* [Task objective]
The answer should consist of all the records, written out word for word.

* [Material for this task]
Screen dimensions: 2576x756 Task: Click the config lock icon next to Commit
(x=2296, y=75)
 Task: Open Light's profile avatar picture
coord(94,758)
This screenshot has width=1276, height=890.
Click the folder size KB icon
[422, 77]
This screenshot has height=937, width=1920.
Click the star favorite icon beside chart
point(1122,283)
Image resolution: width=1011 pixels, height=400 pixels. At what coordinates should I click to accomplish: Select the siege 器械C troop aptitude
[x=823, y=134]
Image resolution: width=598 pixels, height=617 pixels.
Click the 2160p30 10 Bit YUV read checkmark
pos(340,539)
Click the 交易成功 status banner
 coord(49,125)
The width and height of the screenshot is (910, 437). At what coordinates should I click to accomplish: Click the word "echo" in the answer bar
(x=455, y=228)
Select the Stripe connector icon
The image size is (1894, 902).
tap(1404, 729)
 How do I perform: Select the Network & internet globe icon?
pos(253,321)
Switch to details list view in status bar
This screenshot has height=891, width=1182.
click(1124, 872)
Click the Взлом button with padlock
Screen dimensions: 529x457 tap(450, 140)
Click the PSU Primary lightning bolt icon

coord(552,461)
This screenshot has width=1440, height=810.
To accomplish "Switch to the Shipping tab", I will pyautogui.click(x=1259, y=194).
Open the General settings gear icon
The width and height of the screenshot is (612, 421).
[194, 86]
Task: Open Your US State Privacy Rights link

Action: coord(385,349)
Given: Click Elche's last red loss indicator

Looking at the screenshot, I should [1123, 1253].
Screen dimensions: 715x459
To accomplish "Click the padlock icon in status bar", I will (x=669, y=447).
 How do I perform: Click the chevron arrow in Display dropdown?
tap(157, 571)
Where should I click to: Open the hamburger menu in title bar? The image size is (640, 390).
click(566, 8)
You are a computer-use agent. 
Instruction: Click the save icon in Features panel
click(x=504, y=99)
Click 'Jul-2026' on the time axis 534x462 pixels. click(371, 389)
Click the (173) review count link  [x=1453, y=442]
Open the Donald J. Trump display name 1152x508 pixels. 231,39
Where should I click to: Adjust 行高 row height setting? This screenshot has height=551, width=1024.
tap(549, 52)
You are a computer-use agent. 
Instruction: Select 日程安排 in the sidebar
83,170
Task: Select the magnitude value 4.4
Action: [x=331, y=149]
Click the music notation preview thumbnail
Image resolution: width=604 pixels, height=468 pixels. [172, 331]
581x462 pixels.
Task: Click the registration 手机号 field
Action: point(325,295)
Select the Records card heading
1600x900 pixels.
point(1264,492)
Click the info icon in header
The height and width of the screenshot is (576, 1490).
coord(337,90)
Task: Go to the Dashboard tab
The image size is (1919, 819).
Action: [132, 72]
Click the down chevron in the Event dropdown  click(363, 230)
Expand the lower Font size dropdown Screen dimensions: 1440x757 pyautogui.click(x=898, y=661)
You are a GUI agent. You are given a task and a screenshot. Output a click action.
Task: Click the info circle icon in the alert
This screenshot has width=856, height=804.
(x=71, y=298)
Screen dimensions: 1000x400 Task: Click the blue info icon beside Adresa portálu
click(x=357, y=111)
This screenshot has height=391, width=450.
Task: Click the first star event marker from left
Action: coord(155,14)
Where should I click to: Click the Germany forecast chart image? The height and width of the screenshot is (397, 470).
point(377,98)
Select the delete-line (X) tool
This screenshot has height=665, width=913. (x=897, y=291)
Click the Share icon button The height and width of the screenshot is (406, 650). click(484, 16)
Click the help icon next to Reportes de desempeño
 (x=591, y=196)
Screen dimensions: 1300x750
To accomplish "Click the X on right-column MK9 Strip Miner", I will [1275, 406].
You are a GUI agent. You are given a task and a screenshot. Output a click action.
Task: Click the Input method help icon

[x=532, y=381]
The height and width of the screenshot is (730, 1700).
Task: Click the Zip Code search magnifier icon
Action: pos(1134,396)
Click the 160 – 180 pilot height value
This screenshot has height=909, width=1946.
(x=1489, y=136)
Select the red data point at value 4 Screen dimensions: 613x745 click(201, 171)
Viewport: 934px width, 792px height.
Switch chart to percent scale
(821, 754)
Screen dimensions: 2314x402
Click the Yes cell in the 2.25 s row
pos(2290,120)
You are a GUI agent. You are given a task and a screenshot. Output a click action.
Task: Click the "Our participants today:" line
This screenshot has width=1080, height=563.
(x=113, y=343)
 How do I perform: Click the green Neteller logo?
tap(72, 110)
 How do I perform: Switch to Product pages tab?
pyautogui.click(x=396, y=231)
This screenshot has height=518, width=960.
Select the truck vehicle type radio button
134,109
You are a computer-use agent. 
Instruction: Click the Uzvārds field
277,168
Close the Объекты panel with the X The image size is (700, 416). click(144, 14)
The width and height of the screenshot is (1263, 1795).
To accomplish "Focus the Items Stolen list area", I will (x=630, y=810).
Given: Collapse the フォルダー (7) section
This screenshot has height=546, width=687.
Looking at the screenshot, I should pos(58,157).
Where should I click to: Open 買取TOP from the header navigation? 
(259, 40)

* [Your solution]
Screen dimensions: 2576x756 Task: Click the config lock icon next to Commit
(x=2296, y=75)
 Task: Open Light's profile avatar picture
coord(94,758)
This screenshot has width=1276, height=890.
Click the folder size KB icon
[422, 77]
This screenshot has height=937, width=1920.
Click the star favorite icon beside chart
point(1122,283)
Image resolution: width=1011 pixels, height=400 pixels. At what coordinates should I click to accomplish: Select the siege 器械C troop aptitude
[x=823, y=134]
Image resolution: width=598 pixels, height=617 pixels.
Click the 2160p30 10 Bit YUV read checkmark
pos(340,539)
Click the 交易成功 status banner
 coord(49,125)
The width and height of the screenshot is (910, 437). At what coordinates should I click to accomplish: Click the word "echo" in the answer bar
(x=455, y=228)
Select the Stripe connector icon
The image size is (1894, 902).
tap(1404, 729)
 How do I perform: Select the Network & internet globe icon?
pos(253,321)
Switch to details list view in status bar
This screenshot has height=891, width=1182.
click(1124, 872)
Click the Взлом button with padlock
Screen dimensions: 529x457 tap(450, 140)
Click the PSU Primary lightning bolt icon

coord(552,461)
This screenshot has width=1440, height=810.
To accomplish "Switch to the Shipping tab", I will pyautogui.click(x=1259, y=194).
Open the General settings gear icon
The width and height of the screenshot is (612, 421).
[194, 86]
Task: Open Your US State Privacy Rights link

Action: coord(385,349)
Given: Click Elche's last red loss indicator

Looking at the screenshot, I should [1123, 1253].
Screen dimensions: 715x459
To accomplish "Click the padlock icon in status bar", I will (x=669, y=447).
 How do I perform: Click the chevron arrow in Display dropdown?
tap(157, 571)
Where should I click to: Open the hamburger menu in title bar? The image size is (640, 390).
click(566, 8)
You are a computer-use agent. 
Instruction: Click the save icon in Features panel
click(x=504, y=99)
Click 'Jul-2026' on the time axis 534x462 pixels. click(371, 389)
Click the (173) review count link  [x=1453, y=442]
Open the Donald J. Trump display name 1152x508 pixels. 231,39
Where should I click to: Adjust 行高 row height setting? This screenshot has height=551, width=1024.
tap(549, 52)
You are a computer-use agent. 
Instruction: Select 日程安排 in the sidebar
83,170
Task: Select the magnitude value 4.4
Action: [x=331, y=149]
Click the music notation preview thumbnail
Image resolution: width=604 pixels, height=468 pixels. [172, 331]
581x462 pixels.
Task: Click the registration 手机号 field
Action: point(325,295)
Select the Records card heading
1600x900 pixels.
point(1264,492)
Click the info icon in header
The height and width of the screenshot is (576, 1490).
coord(337,90)
Task: Go to the Dashboard tab
The image size is (1919, 819).
Action: [132, 72]
Click the down chevron in the Event dropdown  click(363, 230)
Expand the lower Font size dropdown Screen dimensions: 1440x757 pyautogui.click(x=898, y=661)
You are a GUI agent. You are given a task and a screenshot. Output a click action.
Task: Click the info circle icon in the alert
This screenshot has width=856, height=804.
(x=71, y=298)
Screen dimensions: 1000x400 Task: Click the blue info icon beside Adresa portálu
click(x=357, y=111)
This screenshot has height=391, width=450.
Task: Click the first star event marker from left
Action: coord(155,14)
Where should I click to: Click the Germany forecast chart image? The height and width of the screenshot is (397, 470).
point(377,98)
Select the delete-line (X) tool
This screenshot has height=665, width=913. (x=897, y=291)
Click the Share icon button The height and width of the screenshot is (406, 650). click(484, 16)
Click the help icon next to Reportes de desempeño
 (x=591, y=196)
Screen dimensions: 1300x750
To accomplish "Click the X on right-column MK9 Strip Miner", I will [1275, 406].
You are a GUI agent. You are given a task and a screenshot. Output a click action.
Task: Click the Input method help icon

[x=532, y=381]
The height and width of the screenshot is (730, 1700).
Task: Click the Zip Code search magnifier icon
Action: pos(1134,396)
Click the 160 – 180 pilot height value
This screenshot has height=909, width=1946.
(x=1489, y=136)
Select the red data point at value 4 Screen dimensions: 613x745 click(201, 171)
Viewport: 934px width, 792px height.
Switch chart to percent scale
(821, 754)
Screen dimensions: 2314x402
Click the Yes cell in the 2.25 s row
pos(2290,120)
You are a GUI agent. You are given a task and a screenshot. Output a click action.
Task: Click the "Our participants today:" line
This screenshot has width=1080, height=563.
(x=113, y=343)
 How do I perform: Click the green Neteller logo?
tap(72, 110)
 How do I perform: Switch to Product pages tab?
pyautogui.click(x=396, y=231)
This screenshot has height=518, width=960.
Select the truck vehicle type radio button
134,109
You are a computer-use agent. 
Instruction: Click the Uzvārds field
277,168
Close the Объекты panel with the X The image size is (700, 416). click(144, 14)
The width and height of the screenshot is (1263, 1795).
To accomplish "Focus the Items Stolen list area", I will (x=630, y=810).
Given: Collapse the フォルダー (7) section
This screenshot has height=546, width=687.
Looking at the screenshot, I should pos(58,157).
Where should I click to: Open 買取TOP from the header navigation? 
(259, 40)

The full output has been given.